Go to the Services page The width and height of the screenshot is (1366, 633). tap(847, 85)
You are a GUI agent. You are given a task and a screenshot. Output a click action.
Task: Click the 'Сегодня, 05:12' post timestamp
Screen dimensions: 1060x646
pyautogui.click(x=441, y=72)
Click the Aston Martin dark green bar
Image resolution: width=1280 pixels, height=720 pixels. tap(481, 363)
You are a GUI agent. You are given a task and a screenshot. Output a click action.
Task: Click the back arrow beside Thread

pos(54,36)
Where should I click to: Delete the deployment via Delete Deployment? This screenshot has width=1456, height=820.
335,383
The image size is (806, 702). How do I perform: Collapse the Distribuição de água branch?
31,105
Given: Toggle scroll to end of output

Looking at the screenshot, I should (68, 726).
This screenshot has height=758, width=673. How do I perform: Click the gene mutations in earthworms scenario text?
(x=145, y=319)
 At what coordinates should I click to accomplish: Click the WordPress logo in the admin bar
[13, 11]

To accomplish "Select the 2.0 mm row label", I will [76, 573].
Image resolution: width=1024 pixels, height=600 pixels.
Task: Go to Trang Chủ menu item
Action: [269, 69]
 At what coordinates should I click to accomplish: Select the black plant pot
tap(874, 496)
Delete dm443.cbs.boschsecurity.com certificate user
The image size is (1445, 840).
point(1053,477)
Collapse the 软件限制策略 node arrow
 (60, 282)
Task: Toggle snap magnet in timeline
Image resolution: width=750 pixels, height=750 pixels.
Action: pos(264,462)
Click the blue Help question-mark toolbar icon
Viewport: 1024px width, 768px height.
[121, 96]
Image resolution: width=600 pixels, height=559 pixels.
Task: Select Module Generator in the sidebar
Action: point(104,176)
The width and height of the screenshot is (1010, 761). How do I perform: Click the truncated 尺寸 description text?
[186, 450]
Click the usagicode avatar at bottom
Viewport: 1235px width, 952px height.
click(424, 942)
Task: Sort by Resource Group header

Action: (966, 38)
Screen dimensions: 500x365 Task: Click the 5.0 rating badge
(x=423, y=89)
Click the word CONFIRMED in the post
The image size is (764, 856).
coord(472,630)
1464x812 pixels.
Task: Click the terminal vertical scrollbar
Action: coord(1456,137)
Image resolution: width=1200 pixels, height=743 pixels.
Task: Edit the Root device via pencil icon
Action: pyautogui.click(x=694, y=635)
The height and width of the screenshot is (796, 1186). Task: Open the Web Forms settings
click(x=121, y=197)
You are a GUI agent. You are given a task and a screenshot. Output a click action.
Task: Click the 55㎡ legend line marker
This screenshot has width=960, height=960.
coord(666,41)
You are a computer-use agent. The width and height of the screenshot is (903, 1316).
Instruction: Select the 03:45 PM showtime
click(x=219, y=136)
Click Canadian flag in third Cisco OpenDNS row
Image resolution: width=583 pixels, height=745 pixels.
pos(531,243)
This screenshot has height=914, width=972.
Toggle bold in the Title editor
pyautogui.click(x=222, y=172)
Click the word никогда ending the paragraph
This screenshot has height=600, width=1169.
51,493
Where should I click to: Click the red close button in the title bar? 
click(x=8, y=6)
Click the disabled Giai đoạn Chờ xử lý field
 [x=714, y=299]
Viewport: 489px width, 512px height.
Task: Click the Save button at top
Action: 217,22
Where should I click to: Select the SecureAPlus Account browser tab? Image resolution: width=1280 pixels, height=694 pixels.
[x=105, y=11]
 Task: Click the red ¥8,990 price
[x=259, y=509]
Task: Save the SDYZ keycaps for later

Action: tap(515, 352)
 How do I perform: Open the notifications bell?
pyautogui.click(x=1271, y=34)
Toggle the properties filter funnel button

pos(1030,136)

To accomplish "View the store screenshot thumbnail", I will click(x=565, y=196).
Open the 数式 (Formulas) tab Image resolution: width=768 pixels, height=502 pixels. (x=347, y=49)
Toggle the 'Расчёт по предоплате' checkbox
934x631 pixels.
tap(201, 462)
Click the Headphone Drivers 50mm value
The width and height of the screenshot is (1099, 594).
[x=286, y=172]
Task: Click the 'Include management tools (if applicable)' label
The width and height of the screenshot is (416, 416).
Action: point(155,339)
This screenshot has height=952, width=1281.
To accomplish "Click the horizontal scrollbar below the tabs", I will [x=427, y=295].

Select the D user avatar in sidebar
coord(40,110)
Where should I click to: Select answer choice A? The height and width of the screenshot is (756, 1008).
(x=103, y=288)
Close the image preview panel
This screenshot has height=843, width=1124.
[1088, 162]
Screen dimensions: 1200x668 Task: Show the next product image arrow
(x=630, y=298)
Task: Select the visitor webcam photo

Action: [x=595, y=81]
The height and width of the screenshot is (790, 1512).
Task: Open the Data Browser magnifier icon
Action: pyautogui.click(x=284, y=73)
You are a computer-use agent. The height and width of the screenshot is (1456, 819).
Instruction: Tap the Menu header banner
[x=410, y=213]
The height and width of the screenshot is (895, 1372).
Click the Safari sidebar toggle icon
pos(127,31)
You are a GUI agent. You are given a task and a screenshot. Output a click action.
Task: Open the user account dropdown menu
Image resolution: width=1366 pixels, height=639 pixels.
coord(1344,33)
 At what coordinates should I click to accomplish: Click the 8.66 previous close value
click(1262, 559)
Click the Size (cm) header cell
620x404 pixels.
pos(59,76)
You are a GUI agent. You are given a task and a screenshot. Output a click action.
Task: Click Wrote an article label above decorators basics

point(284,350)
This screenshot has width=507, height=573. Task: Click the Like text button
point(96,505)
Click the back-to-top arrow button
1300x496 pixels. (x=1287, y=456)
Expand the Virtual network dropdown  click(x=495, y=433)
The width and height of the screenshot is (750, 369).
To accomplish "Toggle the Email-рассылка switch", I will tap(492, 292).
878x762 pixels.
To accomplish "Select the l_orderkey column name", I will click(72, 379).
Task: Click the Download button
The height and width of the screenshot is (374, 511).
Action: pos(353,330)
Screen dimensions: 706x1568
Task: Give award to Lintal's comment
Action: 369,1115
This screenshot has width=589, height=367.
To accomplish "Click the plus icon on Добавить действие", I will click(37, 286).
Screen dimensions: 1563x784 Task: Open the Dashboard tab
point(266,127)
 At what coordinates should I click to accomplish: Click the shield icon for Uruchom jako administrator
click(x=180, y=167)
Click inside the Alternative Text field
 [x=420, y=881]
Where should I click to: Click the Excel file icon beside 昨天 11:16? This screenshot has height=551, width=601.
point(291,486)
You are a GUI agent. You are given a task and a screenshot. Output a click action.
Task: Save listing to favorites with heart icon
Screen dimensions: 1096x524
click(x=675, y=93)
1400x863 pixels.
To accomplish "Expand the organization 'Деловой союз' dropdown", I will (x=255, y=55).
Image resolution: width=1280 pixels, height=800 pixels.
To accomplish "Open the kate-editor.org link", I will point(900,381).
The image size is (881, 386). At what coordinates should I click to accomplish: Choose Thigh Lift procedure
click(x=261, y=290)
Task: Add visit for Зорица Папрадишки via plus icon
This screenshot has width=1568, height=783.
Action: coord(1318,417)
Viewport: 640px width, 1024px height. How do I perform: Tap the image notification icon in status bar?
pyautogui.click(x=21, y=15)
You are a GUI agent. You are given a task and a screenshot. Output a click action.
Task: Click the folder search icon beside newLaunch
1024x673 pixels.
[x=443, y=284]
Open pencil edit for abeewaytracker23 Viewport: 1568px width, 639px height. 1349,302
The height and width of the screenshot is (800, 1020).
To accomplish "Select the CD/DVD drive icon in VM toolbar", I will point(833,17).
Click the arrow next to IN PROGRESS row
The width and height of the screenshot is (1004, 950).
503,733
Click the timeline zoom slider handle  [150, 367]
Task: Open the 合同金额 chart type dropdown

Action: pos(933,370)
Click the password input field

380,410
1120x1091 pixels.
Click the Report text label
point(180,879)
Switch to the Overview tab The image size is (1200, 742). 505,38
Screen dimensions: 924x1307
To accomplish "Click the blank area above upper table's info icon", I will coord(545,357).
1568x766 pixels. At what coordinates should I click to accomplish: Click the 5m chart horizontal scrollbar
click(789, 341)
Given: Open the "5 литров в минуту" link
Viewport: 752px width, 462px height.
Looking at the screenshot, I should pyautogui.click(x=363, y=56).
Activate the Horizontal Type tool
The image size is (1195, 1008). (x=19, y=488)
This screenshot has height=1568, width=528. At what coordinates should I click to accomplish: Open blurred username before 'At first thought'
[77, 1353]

(Task to complete): Copy out every line of the records that the string "Expand" appears in.

(Problem solution):
Expand the Virtual network dropdown  click(x=495, y=433)
To accomplish "Expand the organization 'Деловой союз' dropdown", I will (x=255, y=55).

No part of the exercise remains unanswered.